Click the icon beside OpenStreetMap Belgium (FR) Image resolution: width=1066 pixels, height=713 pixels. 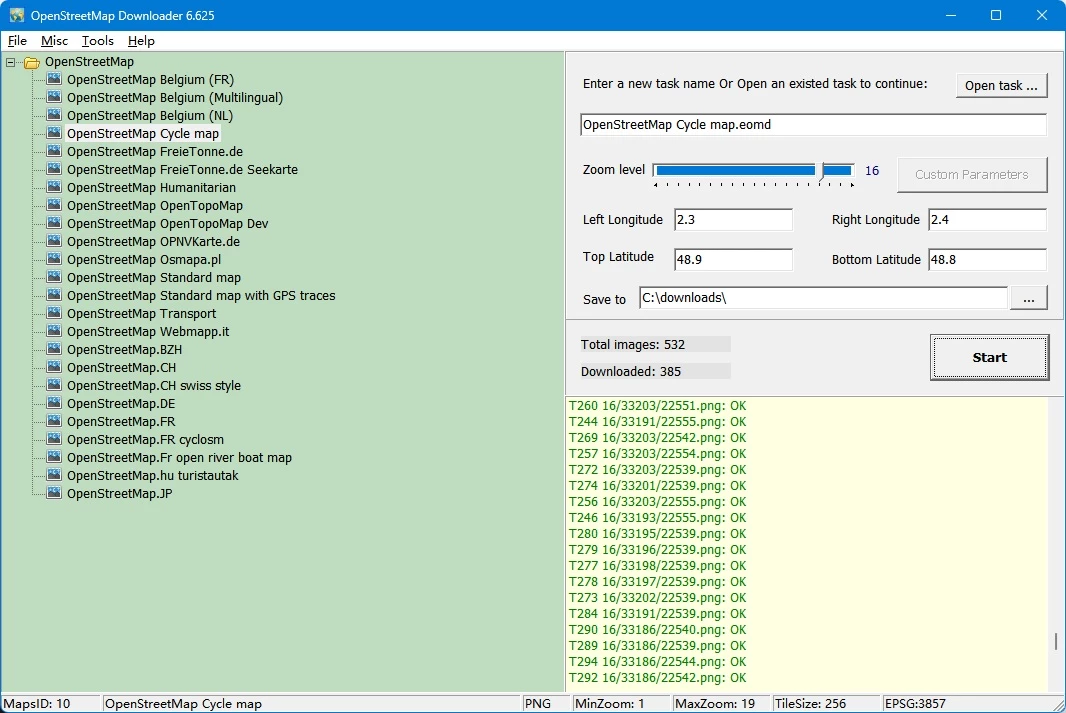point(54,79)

----

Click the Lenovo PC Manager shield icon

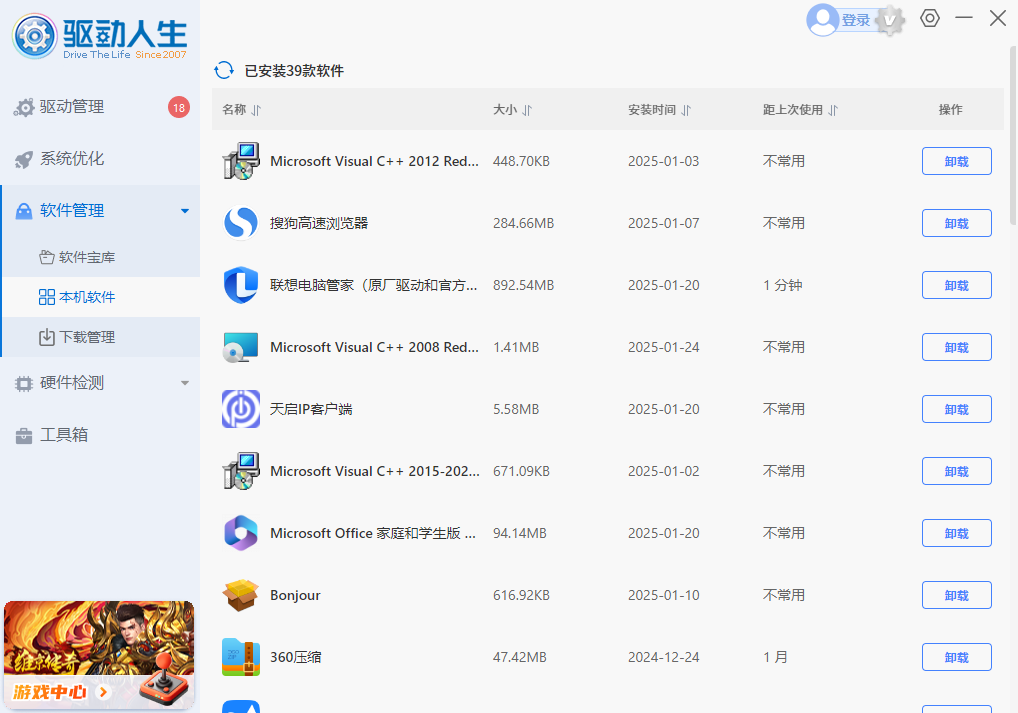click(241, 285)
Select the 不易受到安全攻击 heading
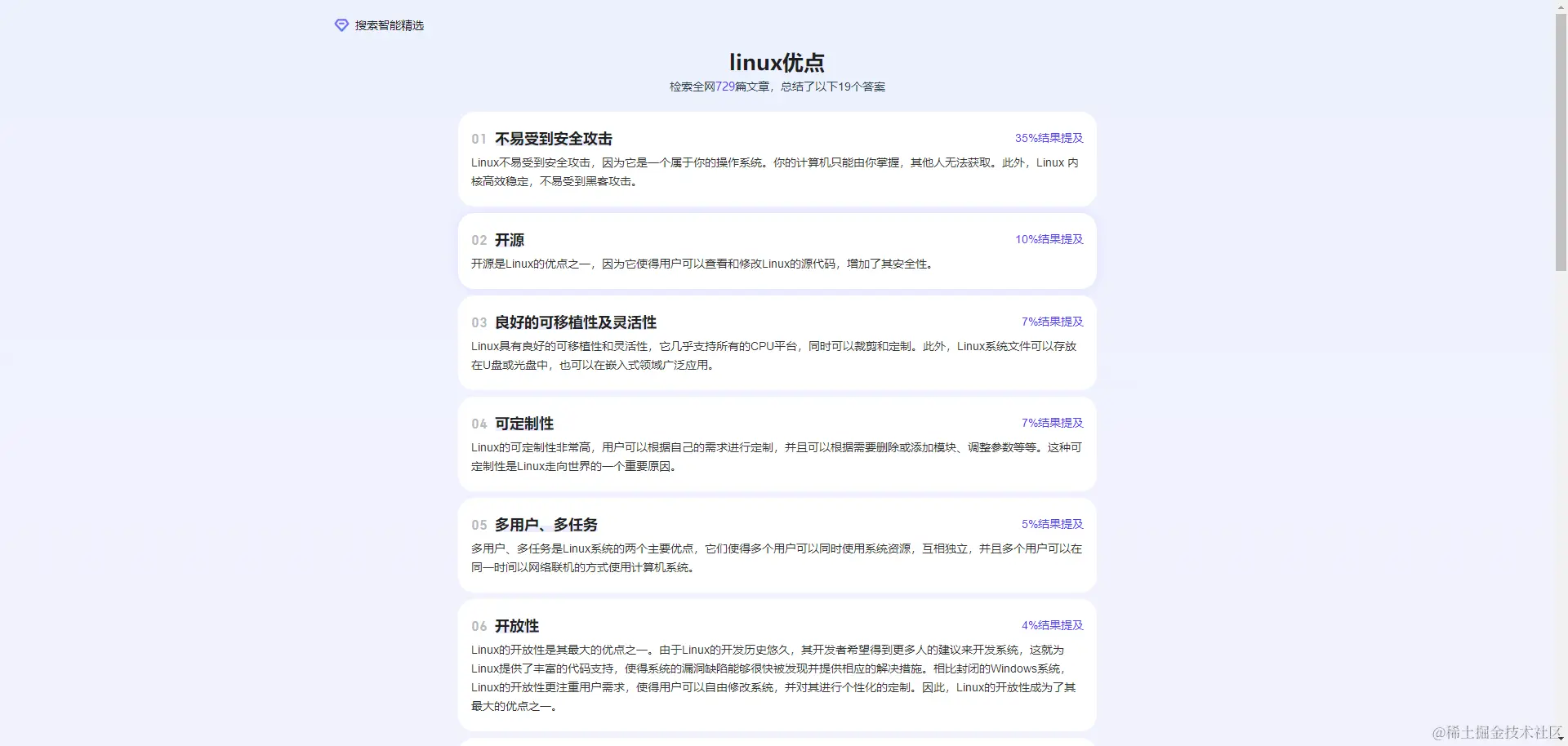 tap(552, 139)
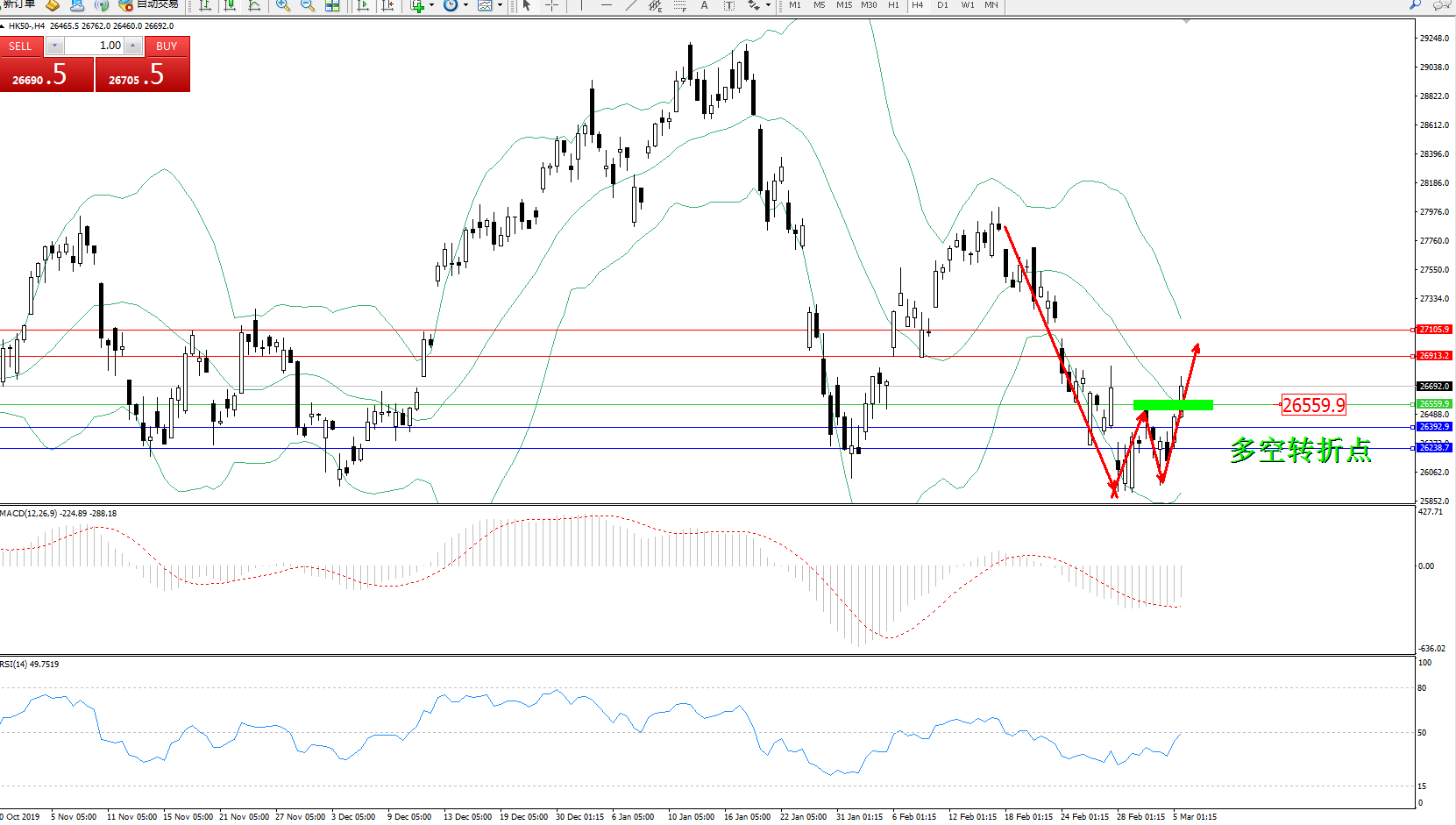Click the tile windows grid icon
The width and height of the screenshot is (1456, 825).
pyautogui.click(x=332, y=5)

----

Rewrite everything from the line containing "Click the Lenovo PC Manager shield icon" down to the line containing "pyautogui.click(x=332, y=5)" as a numbered list, dropping blank lines. Omit the pictures from your answer.

1. Click the Lenovo PC Manager shield icon
2. click(241, 285)
3. Select the 不易受到安全攻击 heading
4.  tap(552, 139)
5. Click the tile windows grid icon
6. The width and height of the screenshot is (1456, 825).
7. pyautogui.click(x=332, y=5)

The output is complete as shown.